Columna publicada en El Líbero, 19.04.2016

Es necesario que una niña de 11 años —Lisette— muera intoxicada con fármacos, para que recordemos la gravedad de la situación de los niños que viven al cuidado del SENAME. El 2014 se publicó el Informe de la comisión investigadora de la Cámara de Diputados sobre esta institución, y el diagnóstico es tan lapidario como dramático. La situación en que viven miles de niños en nuestro país —según los testimonios que ahí se presentan— es simplemente inhumana. Básicamente, hacinamiento, pésimas condiciones de higiene, escasez de elementos básicos como camas, ropa, alimentos y falta de atención médica. Peor aún, numerosos casos de maltrato físico y psicológico, y abuso sexual por parte de funcionarios de los establecimientos, o incluso por parte de los mismos niños que ahí residen.

Pero el informe no se queda allí, e intenta explicar los motivos de esta dramática realidad. Entre otros, se señala la falta de coordinación entre el Estado y las organizaciones de la sociedad civil dedicadas a la infancia; escasez de personal calificado; y graves problemas presupuestarios (el dinero no alcanza a cubrir ni la mitad de las necesidades de los casi 10 mil niños que viven en las 294 residencias establecidas a lo largo de Chile). Pero, sobre todo, se advierte una excesiva tendencia a derivar a los menores a las residencias institucionales, que no cuentan con la capacidad técnica para acogerlos, lo que obviamente hace más difícil una adecuada atención.

Esto último resulta particularmente grave. Los especialistas señalan que la institucionalización de los niños debería ser el último recurso, al que se acude después de haber descartado todas las otras instancias posibles. Está comprobado que la permanencia en esta clase de residencias tiene graves efectos en la salud y en el desarrollo físico y cognitivo de los niños, sobre todo en los menores de 3 años, que bien pueden ser irreparables. Asimismo, las cifras señalan que la violencia en las instituciones es 6 veces más frecuente que, por ejemplo, en los hogares de acogida —familias que los acogen temporalmente—, a los que inexplicablemente se recurre muy poco. Se añade a esto el desarraigo que sufren los niños al ser alejados de su familia biológica. Esto se agrava si los hermanos son separados por razones de edad o sexo, y puestos en hogares distintos, muchas veces a cientos de kilómetros de distancia. Ello impide, además, que pueda hacerse un trabajo fructífero con la familia para intentar resolver la situación.

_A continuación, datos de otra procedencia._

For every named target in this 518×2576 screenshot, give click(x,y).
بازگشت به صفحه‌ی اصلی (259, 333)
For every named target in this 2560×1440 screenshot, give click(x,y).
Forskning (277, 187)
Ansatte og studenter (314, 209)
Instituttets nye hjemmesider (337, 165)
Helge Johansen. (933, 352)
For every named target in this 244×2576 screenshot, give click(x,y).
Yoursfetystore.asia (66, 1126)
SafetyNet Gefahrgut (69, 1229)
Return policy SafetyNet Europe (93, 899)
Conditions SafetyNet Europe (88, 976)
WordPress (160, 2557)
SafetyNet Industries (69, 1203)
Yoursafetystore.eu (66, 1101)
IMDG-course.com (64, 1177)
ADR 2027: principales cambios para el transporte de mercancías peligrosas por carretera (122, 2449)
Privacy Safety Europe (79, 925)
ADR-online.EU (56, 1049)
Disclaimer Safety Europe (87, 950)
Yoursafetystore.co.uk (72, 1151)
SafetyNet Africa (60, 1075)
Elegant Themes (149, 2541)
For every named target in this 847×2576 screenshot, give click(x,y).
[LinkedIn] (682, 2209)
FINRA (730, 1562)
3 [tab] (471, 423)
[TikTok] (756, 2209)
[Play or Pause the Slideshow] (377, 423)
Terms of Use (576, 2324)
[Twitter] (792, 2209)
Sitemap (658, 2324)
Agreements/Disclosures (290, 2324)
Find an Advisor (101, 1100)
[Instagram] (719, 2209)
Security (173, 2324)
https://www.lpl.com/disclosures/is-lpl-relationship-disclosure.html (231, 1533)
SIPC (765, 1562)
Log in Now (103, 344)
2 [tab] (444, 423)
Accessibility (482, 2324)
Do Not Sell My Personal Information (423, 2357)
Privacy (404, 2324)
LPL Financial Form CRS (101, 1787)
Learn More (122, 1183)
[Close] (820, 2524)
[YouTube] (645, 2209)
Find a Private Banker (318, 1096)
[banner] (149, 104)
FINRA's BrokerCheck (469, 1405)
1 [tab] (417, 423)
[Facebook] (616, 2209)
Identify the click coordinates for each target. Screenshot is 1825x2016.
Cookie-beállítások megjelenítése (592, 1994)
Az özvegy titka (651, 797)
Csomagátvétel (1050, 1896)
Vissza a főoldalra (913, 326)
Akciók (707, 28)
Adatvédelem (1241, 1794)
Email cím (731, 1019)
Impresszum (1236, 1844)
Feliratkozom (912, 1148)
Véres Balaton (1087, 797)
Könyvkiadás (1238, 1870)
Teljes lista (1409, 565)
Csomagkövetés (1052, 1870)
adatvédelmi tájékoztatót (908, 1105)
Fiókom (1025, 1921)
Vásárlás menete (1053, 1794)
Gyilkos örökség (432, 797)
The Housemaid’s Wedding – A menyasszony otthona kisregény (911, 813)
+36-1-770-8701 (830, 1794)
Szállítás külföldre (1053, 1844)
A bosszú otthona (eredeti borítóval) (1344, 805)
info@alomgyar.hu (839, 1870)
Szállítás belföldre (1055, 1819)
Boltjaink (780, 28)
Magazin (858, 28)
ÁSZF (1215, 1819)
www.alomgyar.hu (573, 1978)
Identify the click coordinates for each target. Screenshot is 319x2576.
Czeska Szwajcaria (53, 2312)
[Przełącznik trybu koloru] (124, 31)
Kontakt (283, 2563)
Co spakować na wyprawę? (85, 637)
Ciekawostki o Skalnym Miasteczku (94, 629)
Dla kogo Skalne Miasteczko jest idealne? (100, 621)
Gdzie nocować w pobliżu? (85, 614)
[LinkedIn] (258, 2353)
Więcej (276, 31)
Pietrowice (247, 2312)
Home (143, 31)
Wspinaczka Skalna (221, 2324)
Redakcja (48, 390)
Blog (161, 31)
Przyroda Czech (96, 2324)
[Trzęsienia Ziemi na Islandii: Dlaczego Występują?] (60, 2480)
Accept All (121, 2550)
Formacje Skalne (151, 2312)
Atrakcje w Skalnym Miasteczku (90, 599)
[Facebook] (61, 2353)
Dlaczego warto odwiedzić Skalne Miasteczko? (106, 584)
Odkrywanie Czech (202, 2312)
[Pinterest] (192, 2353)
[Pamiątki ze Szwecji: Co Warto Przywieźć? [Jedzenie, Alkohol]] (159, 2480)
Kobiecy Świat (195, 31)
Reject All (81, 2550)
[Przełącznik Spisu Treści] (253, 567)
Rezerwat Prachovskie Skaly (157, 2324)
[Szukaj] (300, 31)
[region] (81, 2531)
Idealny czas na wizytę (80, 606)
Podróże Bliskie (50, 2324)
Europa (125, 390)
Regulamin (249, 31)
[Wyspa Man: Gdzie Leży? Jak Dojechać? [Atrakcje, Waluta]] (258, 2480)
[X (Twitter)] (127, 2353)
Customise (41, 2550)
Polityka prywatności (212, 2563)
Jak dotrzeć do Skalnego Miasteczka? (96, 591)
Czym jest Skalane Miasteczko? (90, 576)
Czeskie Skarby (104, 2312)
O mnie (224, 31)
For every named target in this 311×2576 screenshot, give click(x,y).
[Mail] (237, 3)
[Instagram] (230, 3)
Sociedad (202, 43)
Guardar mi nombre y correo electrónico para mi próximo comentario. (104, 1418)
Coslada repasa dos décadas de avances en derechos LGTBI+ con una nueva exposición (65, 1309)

Lo alarmante es que gran parte de los casos de separación entre menores y sus familias se deben a la condición de pobreza en que éstas se encuentran. En lugar de apoyar a sus padres para que puedan ejercer el papel protector que les corresponde, se opta por ingresarlos al sistema de residencias, con las nefastas consecuencias que veíamos. Es indispensable, entonces, revisar las causas reales de ingreso: como señala el informe, muchas veces se abusa de la palabra “negligencia”, que resulta extremadamente ambigua y sus efectos son extremadamente graves. Dicho de otra manera, el remedio impuesto parece bastante peor que la enfermedad. Así también, en aquellos casos en que la separación esté justificada, es preciso que el tiempo de permanencia sea el menor posible. Por un lado, regularizando la situación de la familia, a través de un trabajo eficaz con ella, que hoy día no se realiza y, por otro, agilizando los trámites de adopción que actualmente son innecesariamente lentos y complicados —y no por falta de familias que quieran acogerlos, como algunos piensan—.

La solución, una vez más, pasa por el fortalecimiento y la protección de las familias y demás agrupaciones de la sociedad civil. Debemos proveer de ayuda material, realizar campañas de prevención y mediación, incentivar una paternidad responsable, entre otros, para evitar la vulneración de los derechos de estos niños, y su consecuente ingreso a este tipo de instituciones. Desde luego, todo esto supone un cambio de énfasis en nuestras prioridades políticas. Nuestra atención debe dirigirse a los más necesitados, aunque su voz sea inaudible en la plaza pública, en este caso los niños en situación de precariedad. Hacer ver esta realidad es el propósito del libro colectivo Los invisiblesPorqué la pobreza y la exclusión social dejaron de ser prioridad, que el IES lanzará el 5 de mayo próximo.